• **Task item**: Starting with the line that holds "The width and height of the screenshot is (1568, 766)." and stopping after the line that holds "You are a computer-use", repeat the lines below word for word, without the pictures.

• **Data for analysis**:
= = = = =

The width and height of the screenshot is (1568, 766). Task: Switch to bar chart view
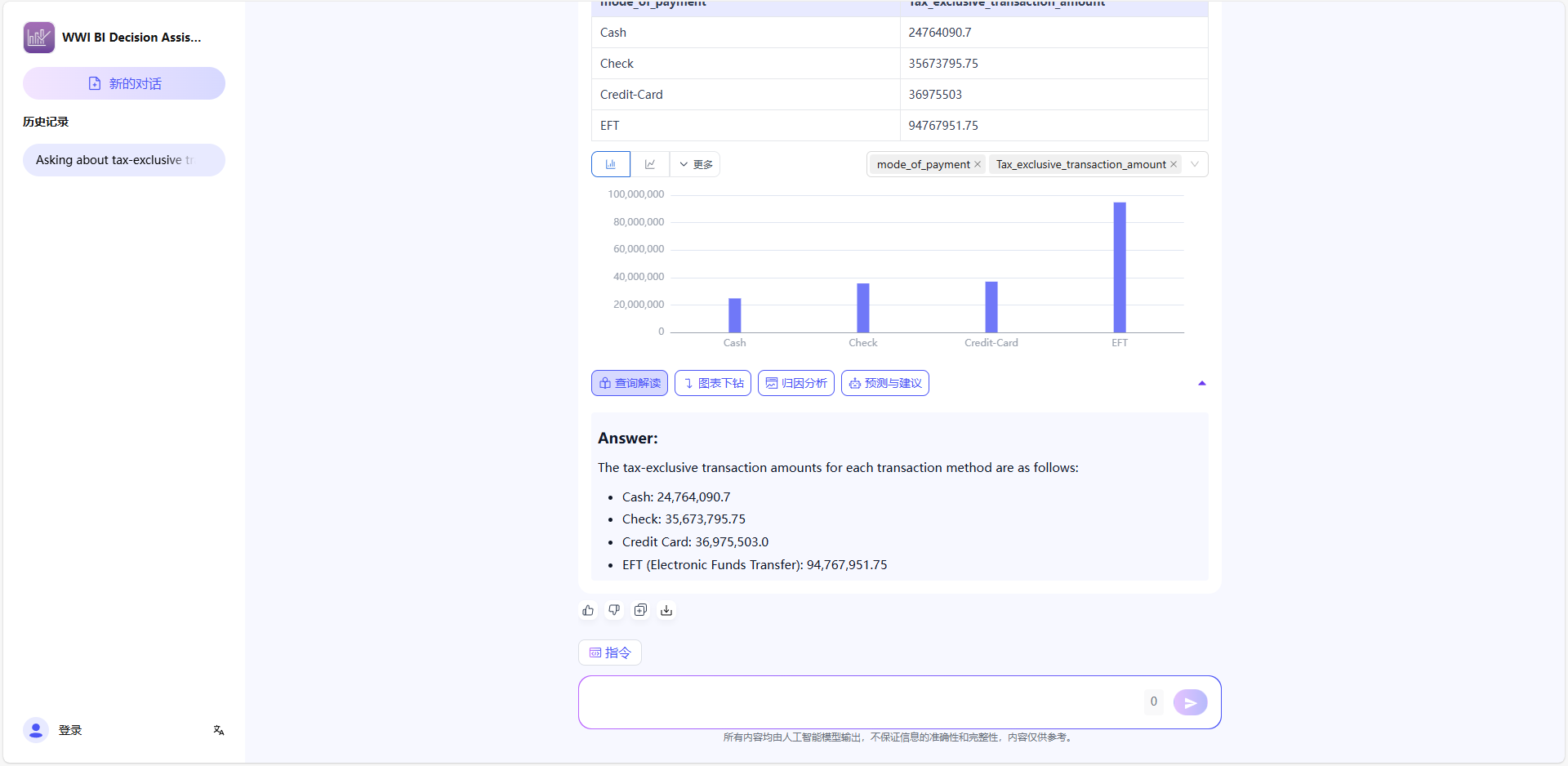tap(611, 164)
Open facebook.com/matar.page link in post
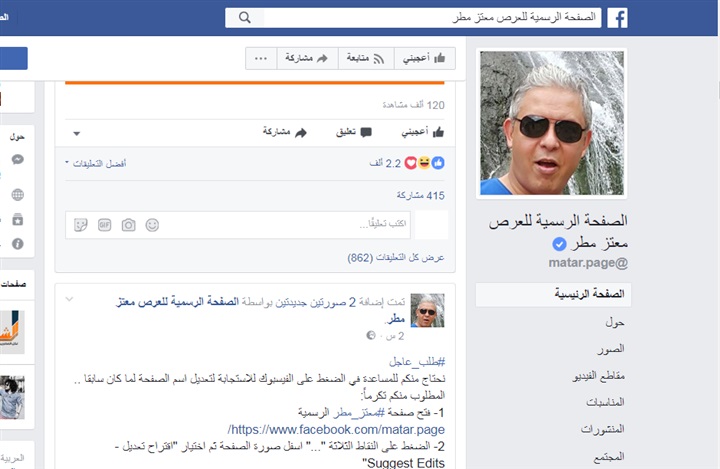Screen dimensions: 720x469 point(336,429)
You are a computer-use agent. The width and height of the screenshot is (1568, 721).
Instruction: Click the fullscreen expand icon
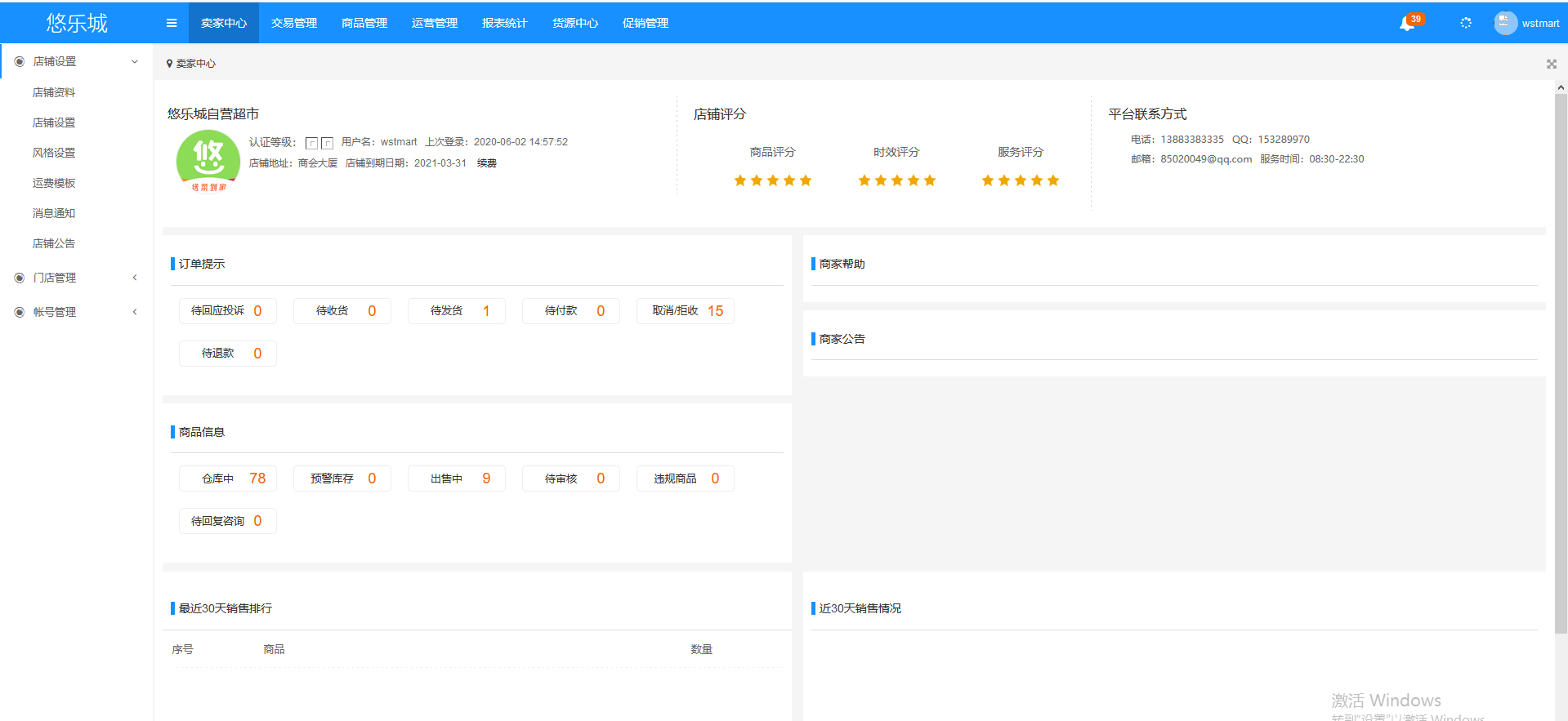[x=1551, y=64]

= = = = =

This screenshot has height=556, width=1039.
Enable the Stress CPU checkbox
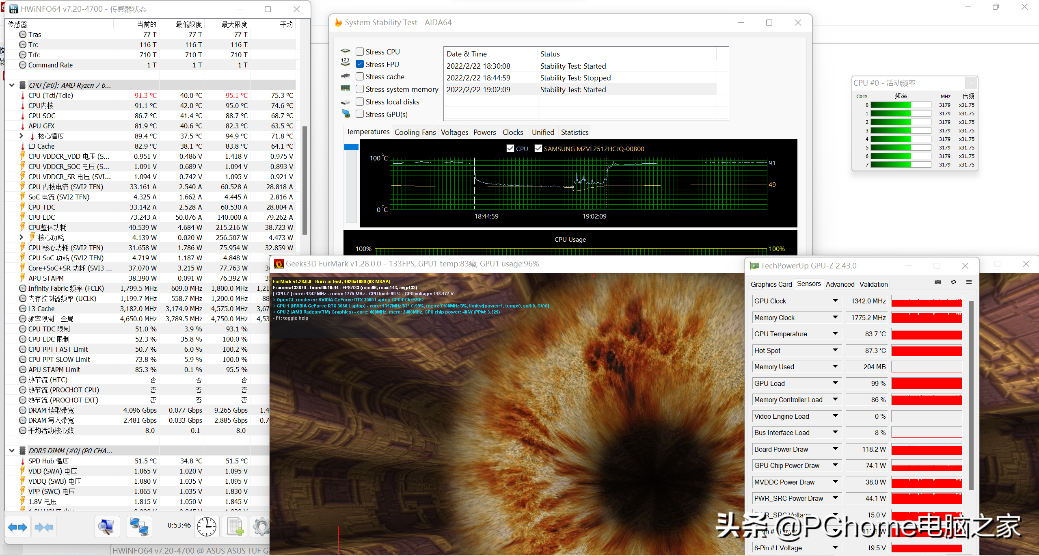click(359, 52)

= = = = =

• **Answer section**:
The width and height of the screenshot is (1568, 766). Task: Switch to bar chart view
tap(611, 164)
Open facebook.com/matar.page link in post
Screen dimensions: 720x469 point(336,429)
You are a computer-use agent. The width and height of the screenshot is (1568, 721).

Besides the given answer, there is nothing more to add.